First European Encounter
Juan de Salcedo arrived with around 80 soldiers in June 1572. He came to Vigan upon instructions from Spain’s King Philip II and then Governor General Guido de Lavezares to establish Spanish presence in the area. It seems though that this is not the first incursion of the Spaniards to this region because they have already identified one of the rivers that flow beside the targeted settlement as Bigan; and there is a tale about how this name came about which involved a conversation between a Spaniard and a local.
It is said that the word Vigan came from the Ilocano word bigaa. The word was a reply by a Filipino native who was asked by a Spaniard walking by the Mestizo River what the name was of the place he was traveling in. Thinking that he was being asked about the name of the plant to which the finger of the Spaniard was unintentionally pointing to, the Filipino replied, “Bigaa.” The bigaa is like a taro plant that can be found in abundance along the banks of the river during those olden times.

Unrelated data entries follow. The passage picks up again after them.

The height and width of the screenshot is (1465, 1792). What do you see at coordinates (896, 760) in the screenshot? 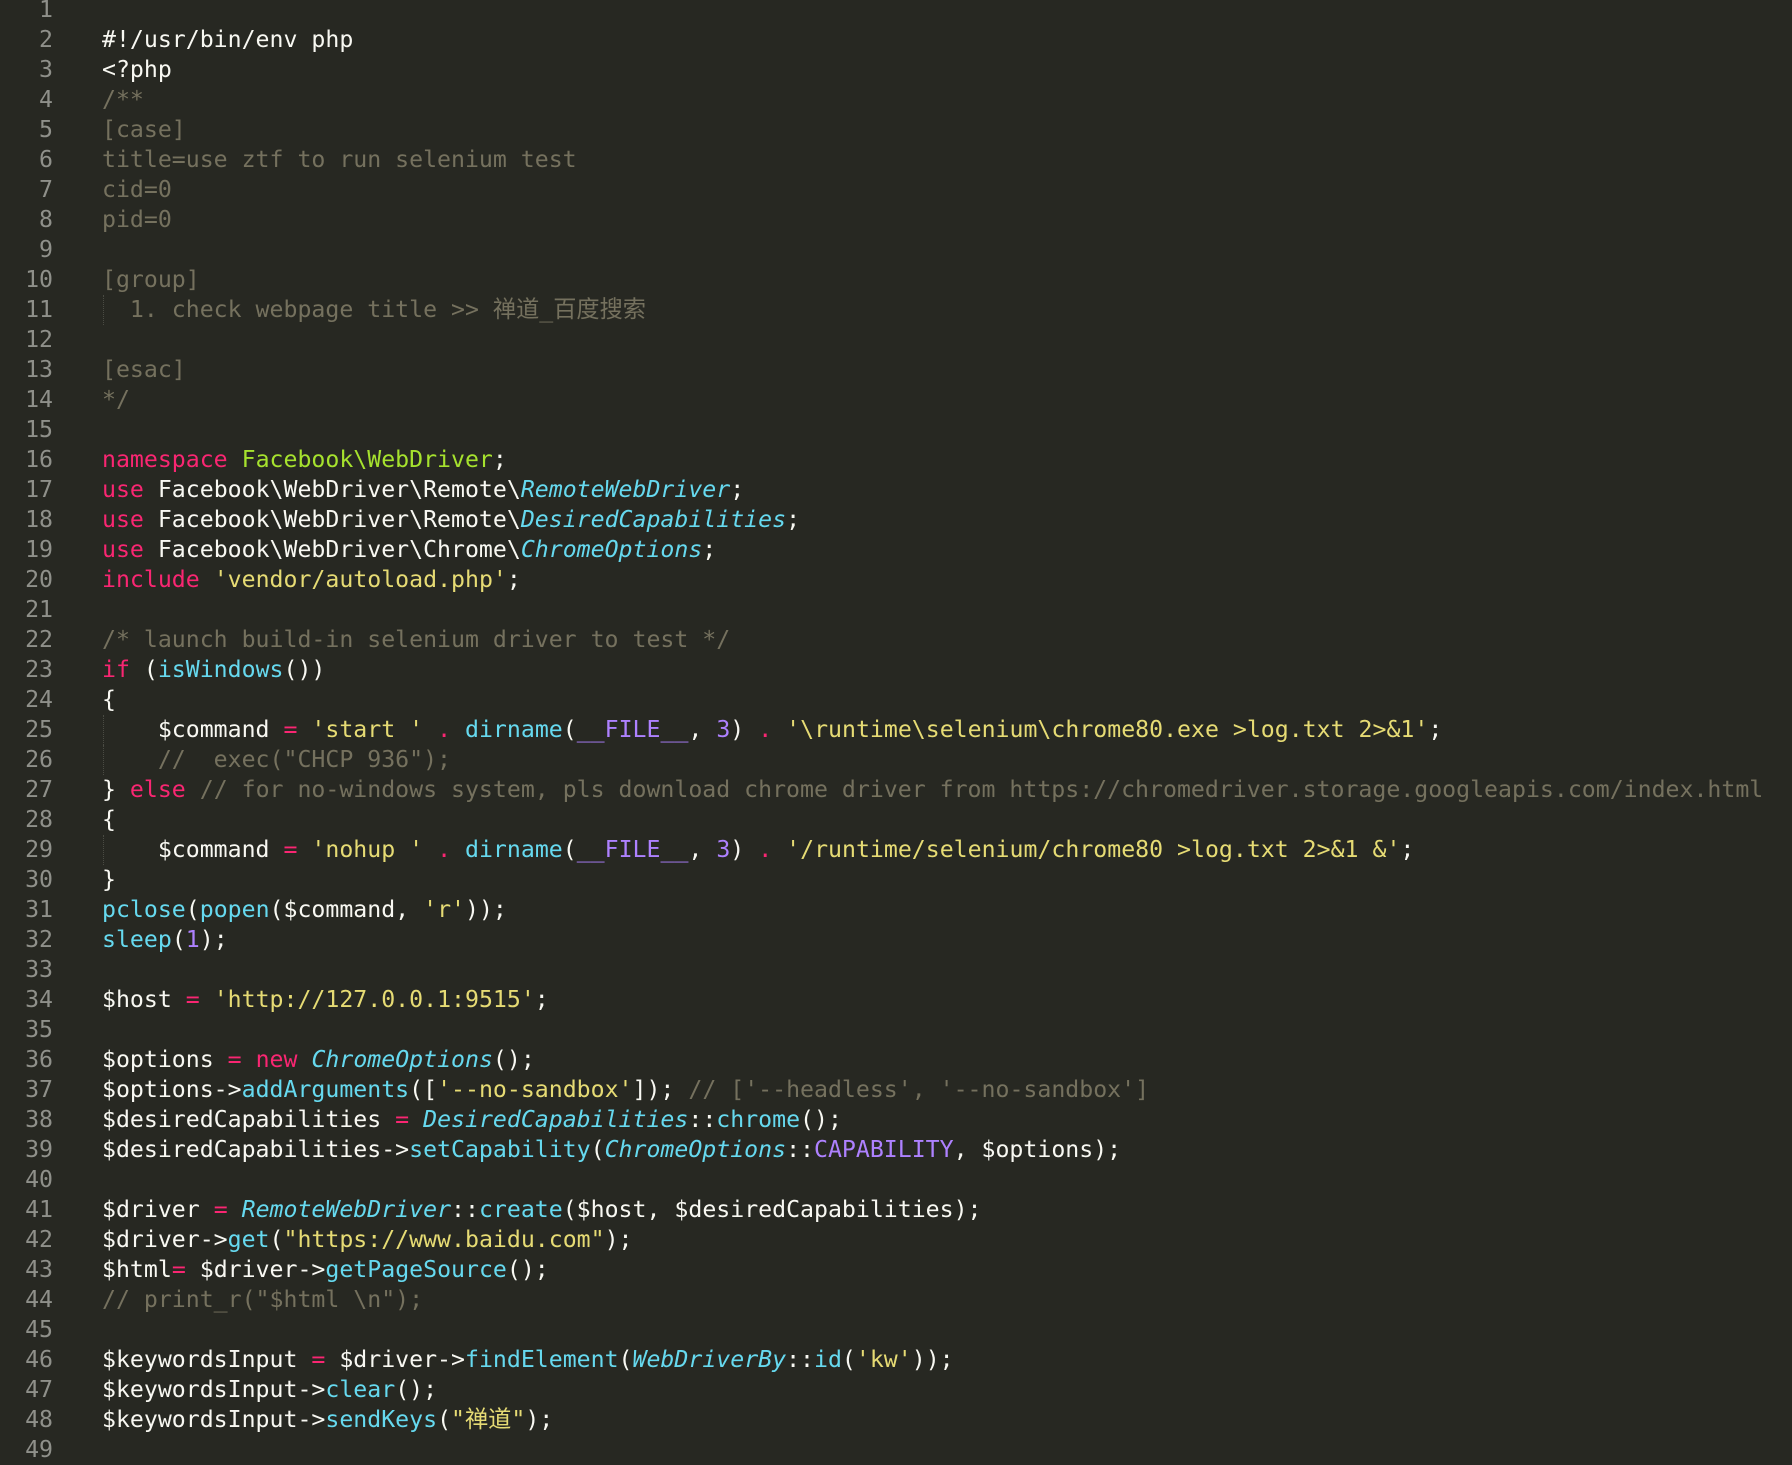
I see `code-line: 26 // exec("CHCP 936");` at bounding box center [896, 760].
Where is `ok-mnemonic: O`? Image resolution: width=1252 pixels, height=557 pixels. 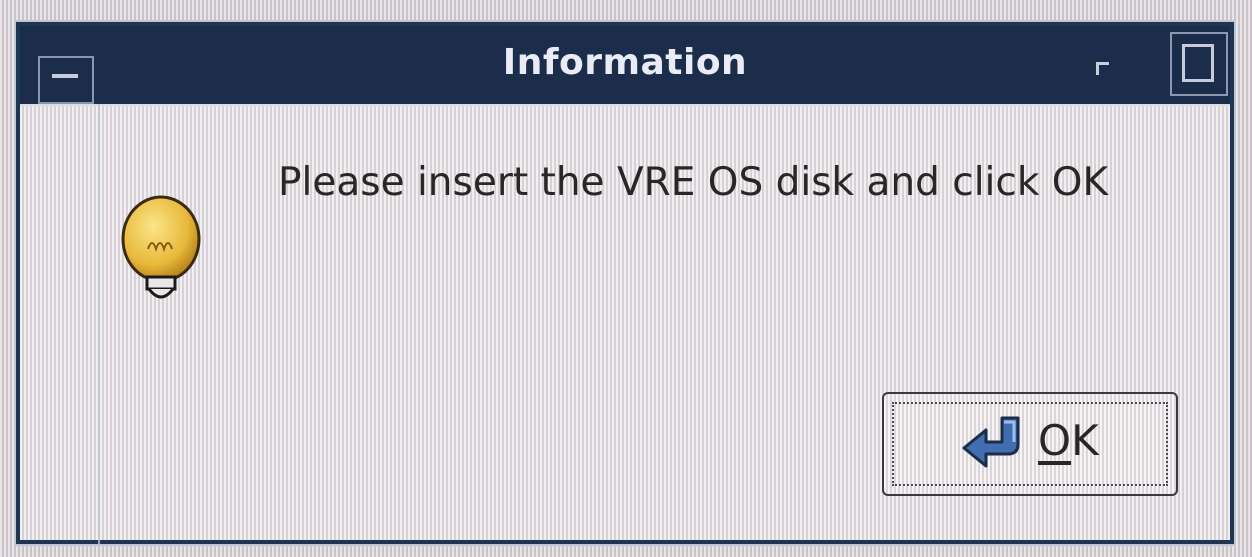 ok-mnemonic: O is located at coordinates (1055, 440).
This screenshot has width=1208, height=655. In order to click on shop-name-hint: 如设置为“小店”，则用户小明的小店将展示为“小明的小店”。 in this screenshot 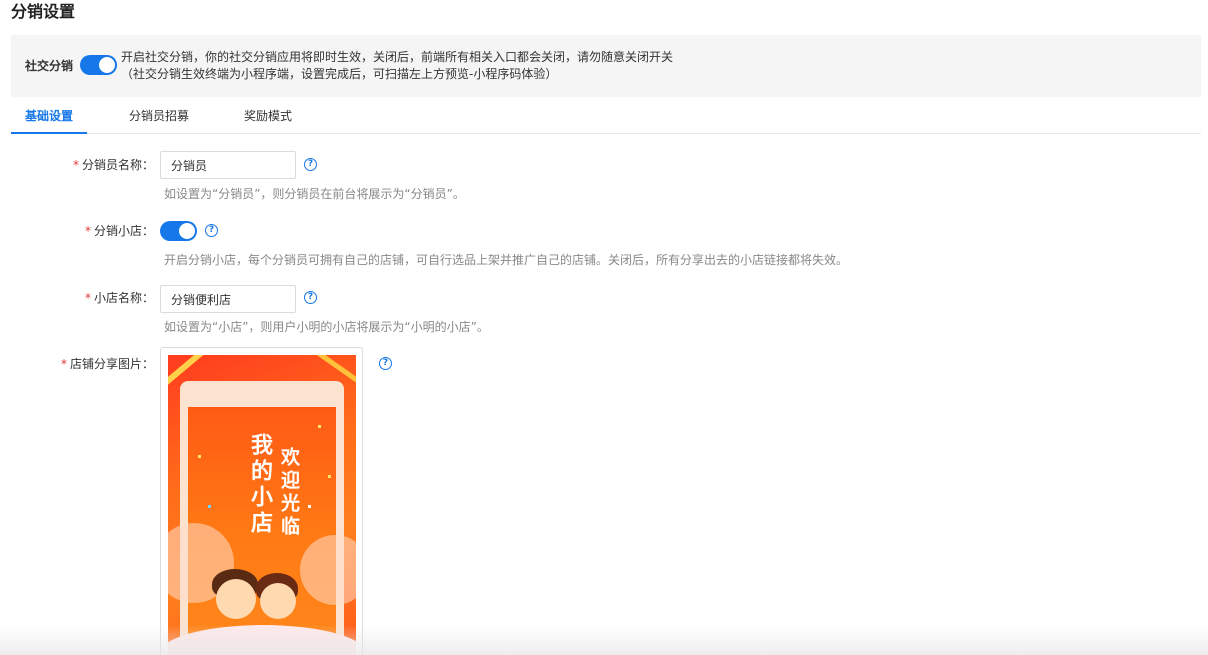, I will do `click(326, 327)`.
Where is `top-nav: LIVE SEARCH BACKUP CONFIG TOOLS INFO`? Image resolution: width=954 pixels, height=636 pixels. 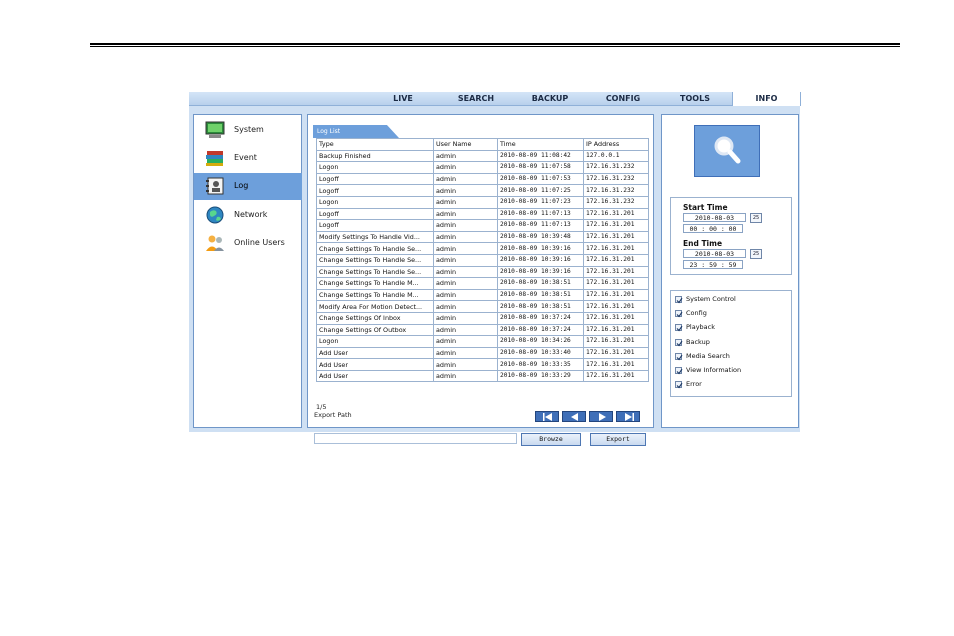
top-nav: LIVE SEARCH BACKUP CONFIG TOOLS INFO is located at coordinates (495, 99).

It took Juan de Salcedo around 23 days to reach Vigan from Manila. He explored the north and founded a town under Spanish leadership in the settlement of Vigan. From there, he went on to subdue the settlements in the southern part of the main island of Luzon — Albay, Camarines and Catanduanes. For all his efforts, the king made Juan de Salcedo the justicia mayor of the whole province of Ilocos and gave him his own land or encomienda. Aside from what is now known as the Ilocos provinces, his territory included the whole of present-day provinces of Abra and La Union, plus portions of the Mountain Province.
Juan de Salcedo brought with him missionaries of the Augustinian order in 1574 to help in his administration. The missionaries proceeded to evangelize, oversee education in the community and record their observation of the encomienda, together with its history. The town also later became the religious center for the Nueva Segovia’s archdiocese in 1758. By 1591, Vigan already consisted of 19 barrios that contribute 800 tributes to the King’s coffers. The number of its barangays grew to 21 around 1645. It was governed by an alcalde mayor and his deputy. Aside from a priest, there was also a justice. The Spanish residents lived in their own villa or estate, separate from the locals and Chinese residents. The harsh handling of Spanish leaders from both the political administration and the religious resulted to many a revolt by the natives, from the 1600s up to the end of the 1800s.